Re: WIP: Faster Expression Processing and Tuple Deforming (including JIT)

From: Andres Freund <andres(at)anarazel(dot)de>
To: Peter Geoghegan <pg(at)heroku(dot)com>
Cc: Pg Hackers <pgsql-hackers(at)postgresql(dot)org>, Heikki Linnakangas <hlinnaka(at)iki(dot)fi>, Doug Doole <ddoole(at)salesforce(dot)com>
Subject: Re: WIP: Faster Expression Processing and Tuple Deforming (including JIT)
Date: 2016-12-06 23:22:31
Message-ID: 20161206232231.ajn6r5bww63v4ntu@alap3.anarazel.de
Views: Raw Message | Whole Thread | Download mbox | Resend email
Thread:
Lists: pgsql-hackers

On 2016-12-06 13:27:14 -0800, Peter Geoghegan wrote:
> On Mon, Dec 5, 2016 at 7:49 PM, Andres Freund <andres(at)anarazel(dot)de> wrote:
> > I tried to address 2) by changing the C implementation. That brings some
> > measurable speedups, but it's not huge. A bigger speedup is making
> > slot_getattr, slot_getsomeattrs, slot_getallattrs very trivial wrappers;
> > but it's still not huge. Finally I turned to just-in-time (JIT)
> > compiling the code for tuple deforming. That doesn't save the cost of
> > 1), but it gets rid of most of 2) (from ~15% to ~3% in TPCH-Q01). The
> > first part is done in 0008, the JITing in 0012.
>
> A more complete motivating example would be nice. For example, it
> would be nice to see the overall speedup for some particular TPC-H
> query.

Well, it's a bit WIP-y for that - not all TPCH queries run JITed yet, as
I've not done that for enough expression types... And you run quickly
into other bottlenecks.

But here we go for TPCH (scale 10) Q01:
master:
Time: 33885.381 ms
16.29% postgres postgres [.] slot_getattr
12.85% postgres postgres [.] ExecMakeFunctionResultNoSets
10.85% postgres postgres [.] advance_aggregates
6.91% postgres postgres [.] slot_deform_tuple
6.70% postgres postgres [.] advance_transition_function
4.59% postgres postgres [.] ExecProject
4.25% postgres postgres [.] float8_accum
3.69% postgres postgres [.] tuplehash_insert
2.39% postgres postgres [.] float8pl
2.20% postgres postgres [.] bpchareq
2.03% postgres postgres [.] check_stack_depth

profile:

(note that all expression evaluated things are distributed among many
functions)

dev (no jiting):
Time: 30343.532 ms

profile:
16.57% postgres postgres [.] slot_deform_tuple
13.39% postgres postgres [.] ExecEvalExpr
8.64% postgres postgres [.] advance_aggregates
8.58% postgres postgres [.] advance_transition_function
5.83% postgres postgres [.] float8_accum
5.14% postgres postgres [.] tuplehash_insert
3.89% postgres postgres [.] float8pl
3.60% postgres postgres [.] slot_getattr
2.66% postgres postgres [.] bpchareq
2.56% postgres postgres [.] heap_getnext

dev (jiting):
SET jit_tuple_deforming = on;
SET jit_expressions = true;

Time: 24439.803 ms

profile:
11.11% postgres postgres [.] slot_deform_tuple
10.87% postgres postgres [.] advance_aggregates
9.74% postgres postgres [.] advance_transition_function
6.53% postgres postgres [.] float8_accum
5.25% postgres postgres [.] tuplehash_insert
4.31% postgres perf-10698.map [.] deform0
3.68% postgres perf-10698.map [.] evalexpr6
3.53% postgres postgres [.] slot_getattr
3.41% postgres postgres [.] float8pl
2.84% postgres postgres [.] bpchareq

(note how expression eval when from 13.39% to roughly 4%)

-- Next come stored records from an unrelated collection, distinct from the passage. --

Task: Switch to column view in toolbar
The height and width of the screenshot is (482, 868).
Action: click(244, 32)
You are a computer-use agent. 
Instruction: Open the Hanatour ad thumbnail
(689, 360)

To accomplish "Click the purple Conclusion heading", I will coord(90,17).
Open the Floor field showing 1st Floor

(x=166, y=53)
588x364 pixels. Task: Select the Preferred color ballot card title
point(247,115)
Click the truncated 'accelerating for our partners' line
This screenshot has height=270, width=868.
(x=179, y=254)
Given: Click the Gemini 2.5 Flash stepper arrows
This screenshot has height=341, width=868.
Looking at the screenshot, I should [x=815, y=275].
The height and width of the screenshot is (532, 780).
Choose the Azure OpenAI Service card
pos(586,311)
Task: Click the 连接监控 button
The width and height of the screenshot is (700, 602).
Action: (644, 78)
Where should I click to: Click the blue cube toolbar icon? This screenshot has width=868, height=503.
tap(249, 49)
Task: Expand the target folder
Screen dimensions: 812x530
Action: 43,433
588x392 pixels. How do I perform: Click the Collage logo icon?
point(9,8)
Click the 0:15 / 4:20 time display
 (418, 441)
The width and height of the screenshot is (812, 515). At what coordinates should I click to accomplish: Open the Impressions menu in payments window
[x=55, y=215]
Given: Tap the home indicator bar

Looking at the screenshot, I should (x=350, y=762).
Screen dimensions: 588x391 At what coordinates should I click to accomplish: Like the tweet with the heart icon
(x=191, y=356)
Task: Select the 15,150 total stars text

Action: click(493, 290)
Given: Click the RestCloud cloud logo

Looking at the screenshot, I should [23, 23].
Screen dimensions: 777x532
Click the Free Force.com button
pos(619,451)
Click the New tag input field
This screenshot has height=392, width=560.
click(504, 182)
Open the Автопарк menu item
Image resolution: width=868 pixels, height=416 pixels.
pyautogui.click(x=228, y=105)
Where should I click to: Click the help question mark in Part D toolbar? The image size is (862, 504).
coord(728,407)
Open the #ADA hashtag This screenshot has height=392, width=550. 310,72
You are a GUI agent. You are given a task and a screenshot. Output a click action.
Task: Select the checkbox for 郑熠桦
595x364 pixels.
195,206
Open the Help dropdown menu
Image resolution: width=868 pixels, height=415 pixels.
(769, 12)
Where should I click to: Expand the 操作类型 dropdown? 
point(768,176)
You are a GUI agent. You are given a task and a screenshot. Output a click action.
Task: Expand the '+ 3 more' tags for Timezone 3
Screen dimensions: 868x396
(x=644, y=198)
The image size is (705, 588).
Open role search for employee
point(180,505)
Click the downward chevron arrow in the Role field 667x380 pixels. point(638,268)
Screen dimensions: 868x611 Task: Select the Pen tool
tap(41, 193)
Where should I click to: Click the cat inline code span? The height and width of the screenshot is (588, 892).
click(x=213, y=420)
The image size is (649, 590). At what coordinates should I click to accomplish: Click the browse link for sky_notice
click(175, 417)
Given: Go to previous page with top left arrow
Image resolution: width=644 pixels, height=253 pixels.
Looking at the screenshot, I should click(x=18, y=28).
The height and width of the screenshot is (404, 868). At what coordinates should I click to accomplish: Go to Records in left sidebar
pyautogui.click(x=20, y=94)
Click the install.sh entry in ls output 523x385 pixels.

The slot_deform_cost here is primarily cache misses. If you do the
"memory order" iteration, it drops significantly.

The JIT generated code still leaves a lot on the table, i.e. this is
definitely not the best we can do. We also deform half the tuple twice,
because I've not yet added support for starting to deform in the middle
of a tuple.

Independent of new expression evaluation and/or JITing, if you make
advance_aggregates and advance_transition_function inline functions (or
you do profiling accounting for children), you'll notice that ExecAgg()
+ advance_aggregates + advance_transition_function themselves take up
about 20% cpu-time. That's *not* including the hashtable management,
the actual transition functions, and such themselves.

If you have queries where tuple deforming is a bigger proportion of the
load, or where expression evalution (including projection) is a larger
part (any NULLs e.g.) you can get a lot bigger wins, even without
actually optimizing the generated code (which I've not yet done).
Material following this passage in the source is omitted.